Блин, только этой долбанной астрологической обители мне не хватало! Кто же мог предполагать, что голосистая Кларисса увлекается ещё и этим? Ну, допустим, Меркурий у меня в изгнании – и что с того?
– Я так понимаю, теперь стало модно восторгаться не вполне удобоваримым глубокомыслием признанного диссидента, к тому же где-то мученика. Но и что же получается – если был гоним, так однозначно считается великим?
– Плутон неторопливо переходит в Козерога… Так для тебя и нобелевский лауреат оказывается не вполне поэт? – лицо Клариссы стало покрываться красными пятнами, демонстрируя клинические признаки нарастающего раздражения.
Ох, уж эти мне снобливо-занудливые лицемеры, охочие до пляжных, вагонных и салонных споров и бесед. Ну никуда от них не деться! Полным-полно болтливых, наголо обритых дам. И хоть бы одна приятная мордашка… А если что-то симпатичное и углядишь, так на поверку дура дурой всякий раз оказывается! От неё же за версту непроходимой глупостью несёт. Конечно, для этих дел мозги совсем не обязательны, но хоть какое-то их подобие должно же быть!
А тут ведь всё наоборот – передо мной расположился словно бы опутанный проводами и мигающими лампочками электронный мозг, одной своей «извилиной» подключённый к фондам государственной библиотеки, другая же расположилась в ближайшей кондитерской, среди эклеров с заварным кремом, бокалов с сельтерской и мятных леденцов. И всё это в густых клубах табачного дыма, вместе с которым улетает куда-то единственная, высказанная за несколько часов беспрерывных разговоров стоящая мысль – «ах, мужика бы!». А вот, извольте, и ещё одно откровение, видимо, тоже почерпнутое из анналов:
– В отличие от тебя, у настоящих писателей персонажи существуют сами по себе, живут своей, не подконтрольной автору полнокровной, интересной жизнью…
Это как же так? Скажем, пошлю я своего героя в магазин за коньяком, а он приволочёт мне бесплатную брошюру о пользе воздержания. Витёк, а деньги где?! Да что тут говорить, похоже, что она из тех, которые, даже увидав меня в гробу, начнут претензии предъявлять – не так лежит, не те тапочки надеты…
– Твоя бездарная концепция, будто алчные и циничные люди оказываются в состоянии заставить торговать собой целый народ, не выдерживает ни малейшей критики, – продолжала вещать Томочкина родственница.
Выдержала бы страна, а без сопливых рецензентов мы как-нибудь да обойдёмся. Впрочем, такое ли это необычное дело – торговать людьми? Да и не было у меня написано ничего такого про народ, мне бы только кое с кем из власть имущих разобраться.
– Слушай, а может, тебе стоит про собачку написать. Ведь все великие с этого начинали. Вспомни хотя бы про Тургенева, про Чехова.
– Должен тебе признаться, что собак я не люблю. Предпочитаю кошечек.

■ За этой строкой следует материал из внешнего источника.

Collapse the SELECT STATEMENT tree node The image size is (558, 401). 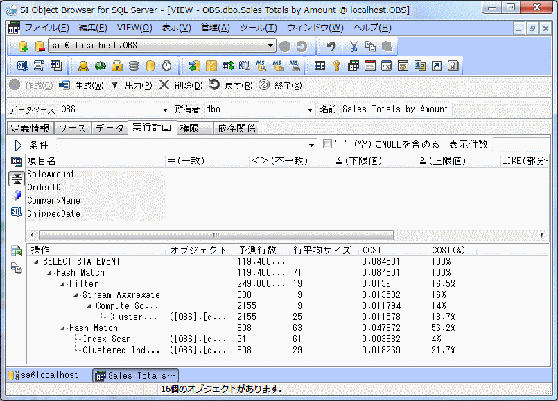36,262
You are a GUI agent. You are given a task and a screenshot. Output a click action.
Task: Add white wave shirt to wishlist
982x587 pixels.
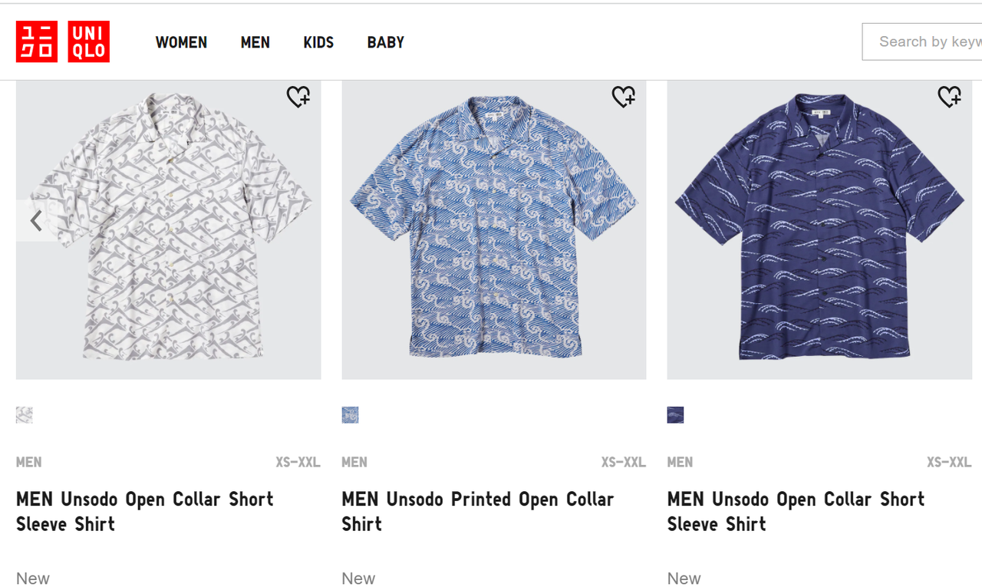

– Да уж, не повезло, – огорчилась редактрисса. – А вот, кстати, надо бы проверить, вроде бы я уже встречала твою фамилию в нашем чёрном списке. Жаль только, что нет его у меня сегодня под рукой.
– Разве такой есть? – я был, и в самом деле, удивлён. Неужто и здесь собираются вводить некое подобие формы допуска?
– А что ты думаешь? В любом деле порядочные люди стараются оградить себя от нежелательных особ. Тех, что не из их круга, не тех убеждений, и вообще, не вполне симпатичные им люди. Ну ты и сам понимаешь, о чём я, – тут Кларисса слегка смутилась и, поправив привычным движением причёску, изрекла: – Вот и лирическая линия у тебя прописана крайне слабо. Дамы вроде ничего, а мужики какие-то хилые, невзрачные…
Мосластых ей подавай! Уж она бы им прорычала свои бесценные «брависсимо!» и «браво!».
– Подруга, здесь ведь не «Бахчисарайский фонтан» и даже не ярмарка спортивных тренажёров, – отбивался я, чем мог, выискивая повод, как бы мне эту сволочь напоследок побольней ужалить. Другой бы на моём месте пожалел её, приласкал бритоголовенькую, а там, глядишь, и роман бы напечатали. Но, как известно, стоящие мысли приходят опосля, когда из разорванного в клочья моего творения и на рассказик два-три непуганых абзаца не останется. Ну и пусть!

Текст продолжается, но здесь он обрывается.